======== Materials provided ========
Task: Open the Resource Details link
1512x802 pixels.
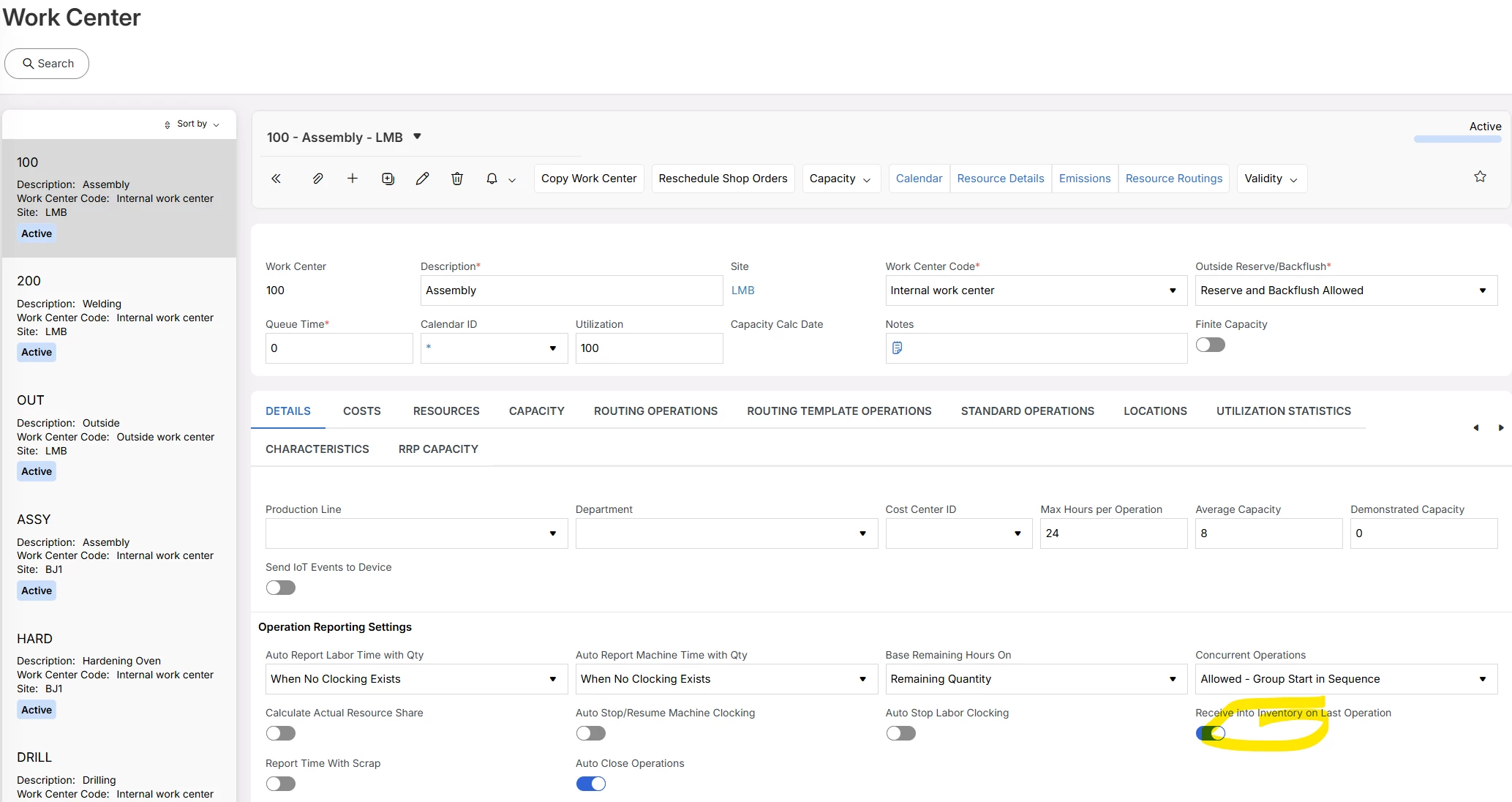Action: [1000, 179]
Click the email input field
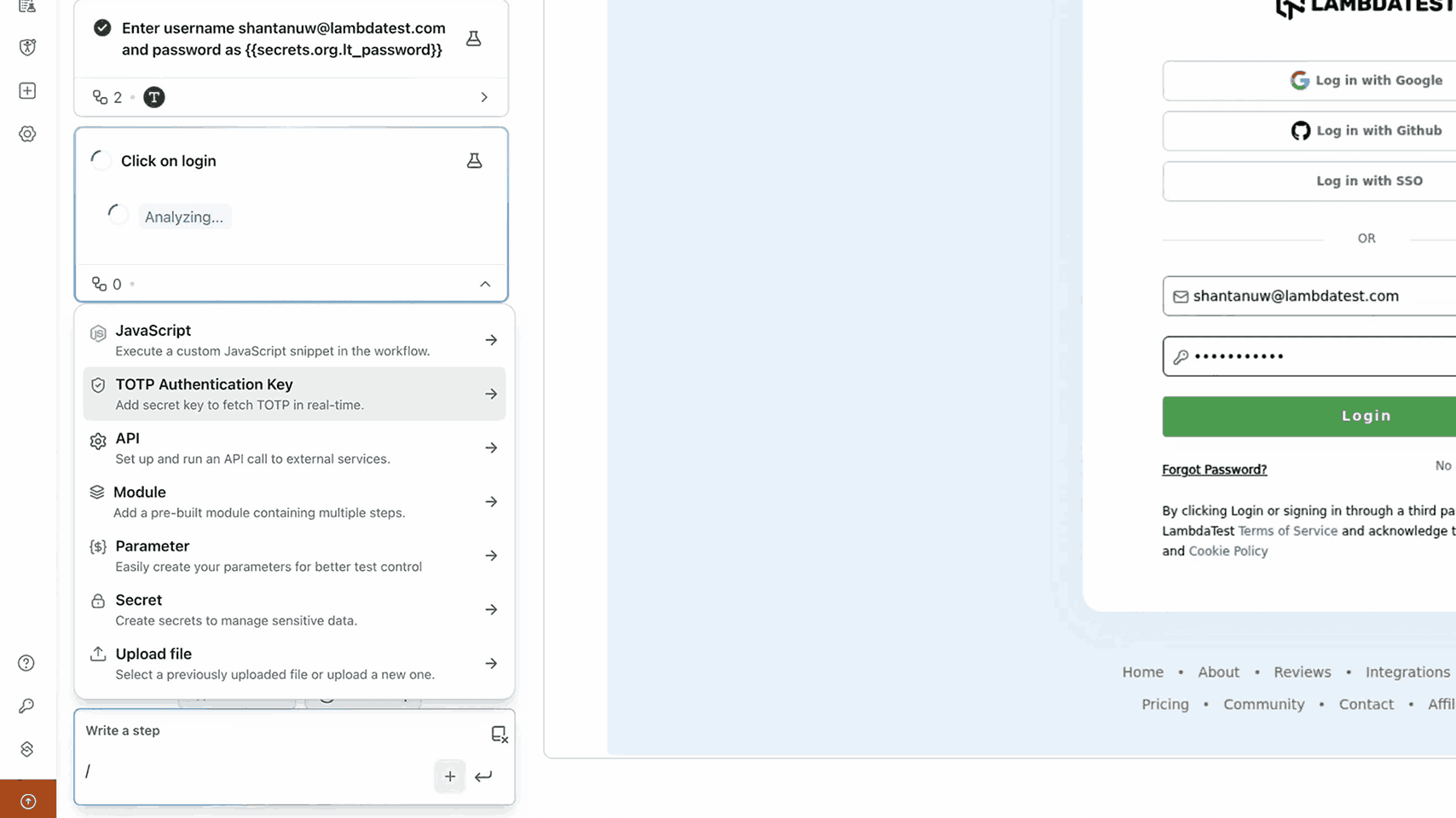The height and width of the screenshot is (818, 1456). 1309,296
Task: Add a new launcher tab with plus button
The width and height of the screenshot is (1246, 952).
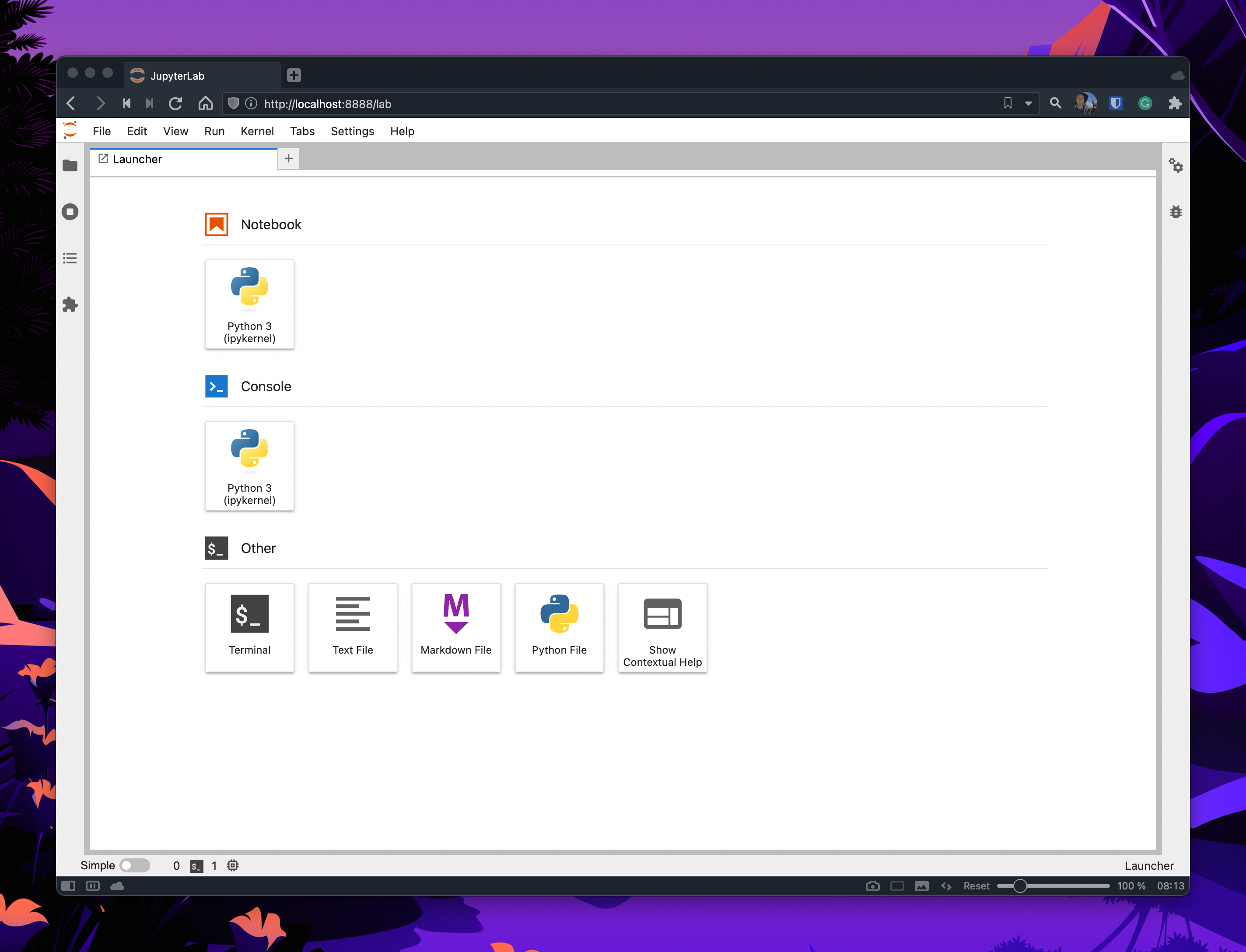Action: point(288,159)
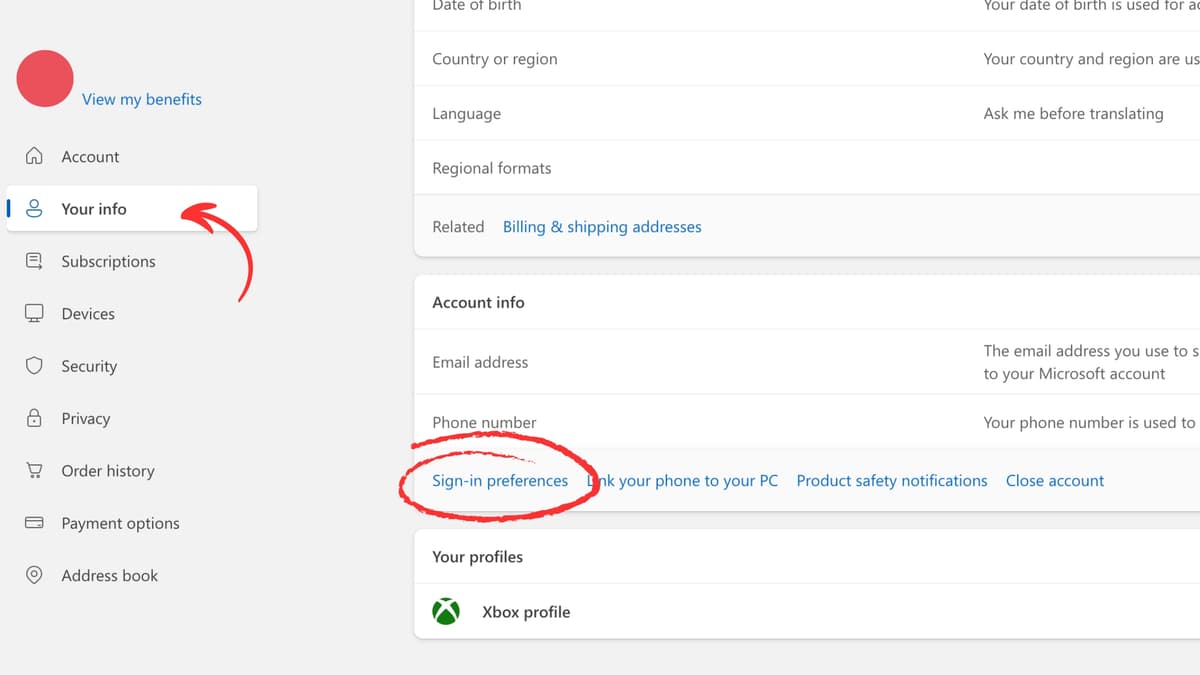Click the profile avatar picture
The image size is (1200, 675).
pos(45,78)

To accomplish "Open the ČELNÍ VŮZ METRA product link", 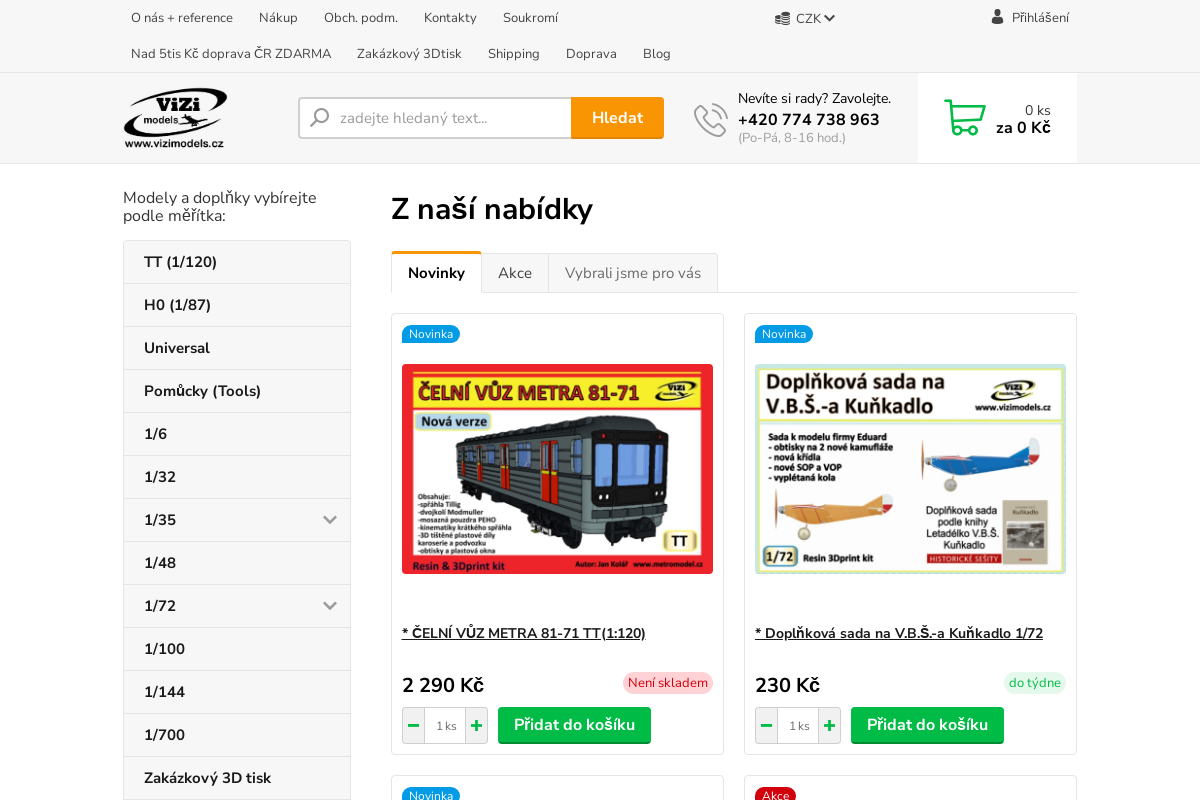I will click(524, 633).
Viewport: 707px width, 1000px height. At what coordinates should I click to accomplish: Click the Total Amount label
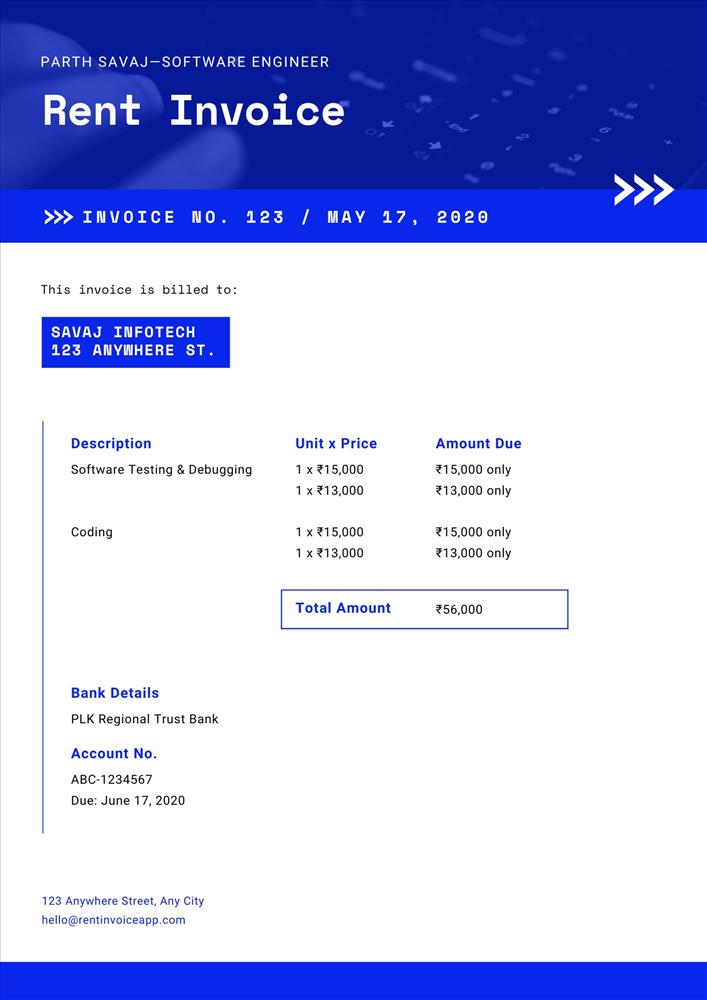point(343,608)
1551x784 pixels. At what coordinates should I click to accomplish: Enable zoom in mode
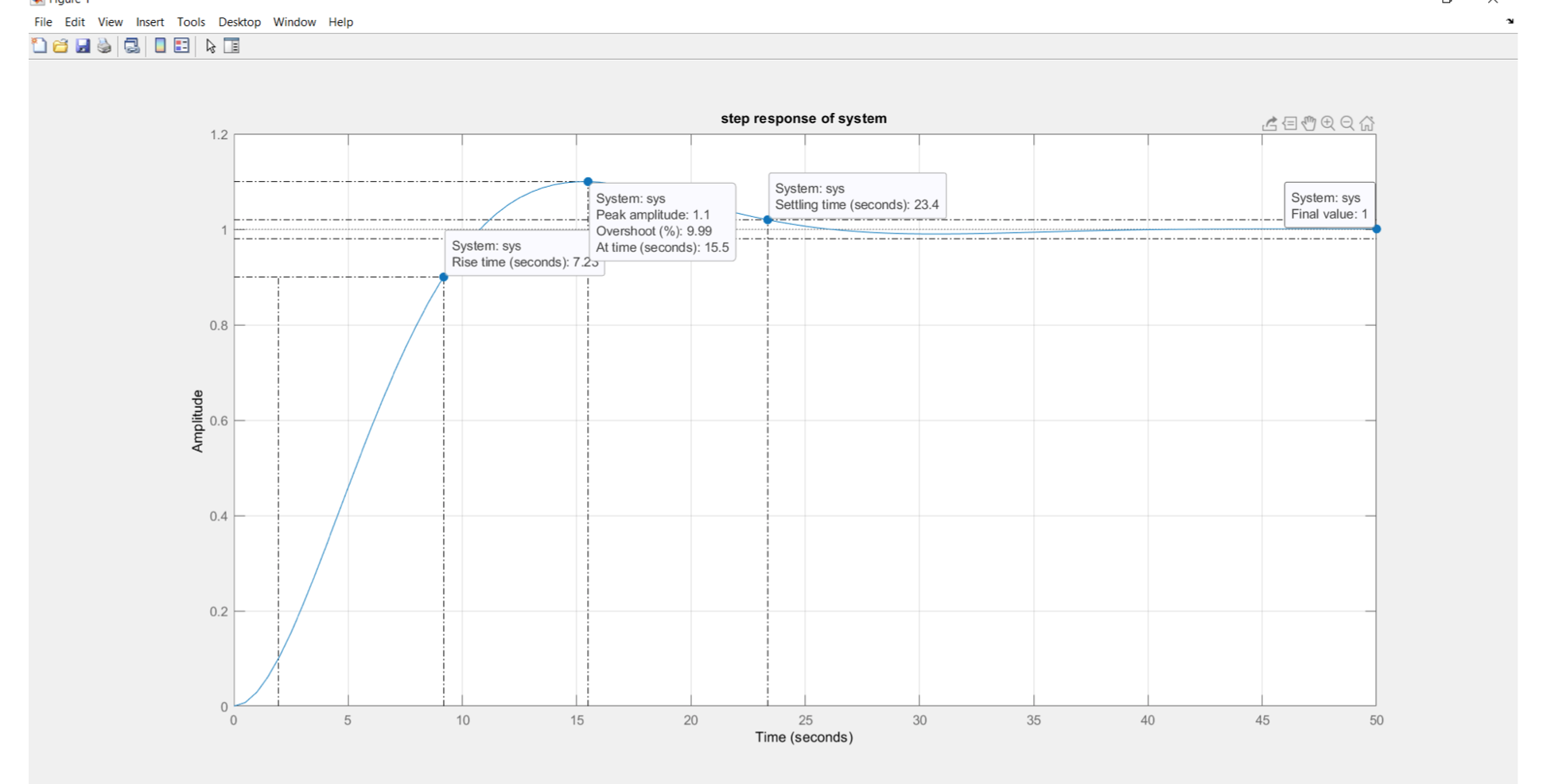click(x=1327, y=123)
========
Challenge: Copy out the entries word for word, starting with the line that contains "1551x784 pixels. At" and ending with the last line of the entries. Leave the pictures out.

In response:
1551x784 pixels. At what coordinates should I click to accomplish: Enable zoom in mode
click(x=1327, y=123)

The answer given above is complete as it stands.